18 November 2009

Danger During the Great Indian Adventure

We were almost killed on the way to the restaurant.

Okay, I'm only exaggerating a little. You see, there's this interstate that goes around Atlanta. It's one big circle, full of potholes and semis. The speed limit is 55mph, but if you drive under 70mph you feel like you're going to be run over. I like to call this highway "Satan". I avoid it at all costs. In fact, I'd rather drive through Atlanta than around it.

But alas, we had to go around. And ten miles out, a group of motorcyclists going 90mph almost took out the entire section of highway. It was too loud for us to talk and too astounding not to comment on. Ironically, it just set the mood. After all, Indian traffic is like nothing I've ever seen in the States. To read a description of it, go here. It seemed appropriate to almost die on the way to dinner. Very... Indian.

As I mentioned on Monday, India is very capricious. Just because we were in America meant that it would be even more unnerving if she changed her mind. But on this evening, India smiled on us. She dropped us off politely--still alive might I add--and even pointed out the Indian grocery store at the end of the shopping mall. We were excited!

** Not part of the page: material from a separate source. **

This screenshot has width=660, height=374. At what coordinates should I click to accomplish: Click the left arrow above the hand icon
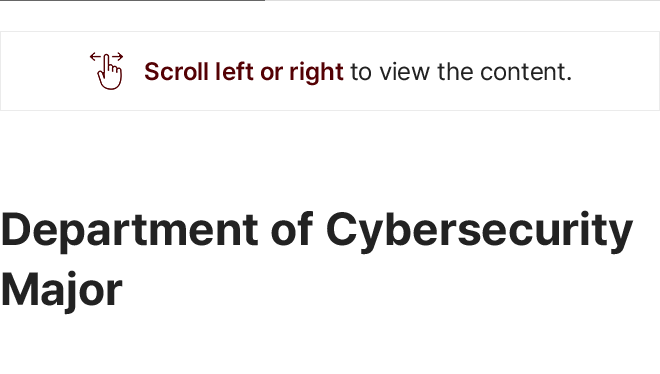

When we walked inside, we were in a different world. Hindi music floated from hidden speakers; red was the dominant color of the restaurant. Though none of the patrons were Indian (a possible sign for alarm), the staff was. Instantly my accent came back. I said "thank you" and "water" with flair. We found our favorite dishes on the menu and ordered.

Then we sat back to enjoy the night.

The thing about writing is that it's all a risk. It's dangerous. We're putting our hearts out there, transcribing the stories on our souls onto the printed page. And then we're offering it to people who will slash what doesn't work, honor what does, and tell us the truth about what's left.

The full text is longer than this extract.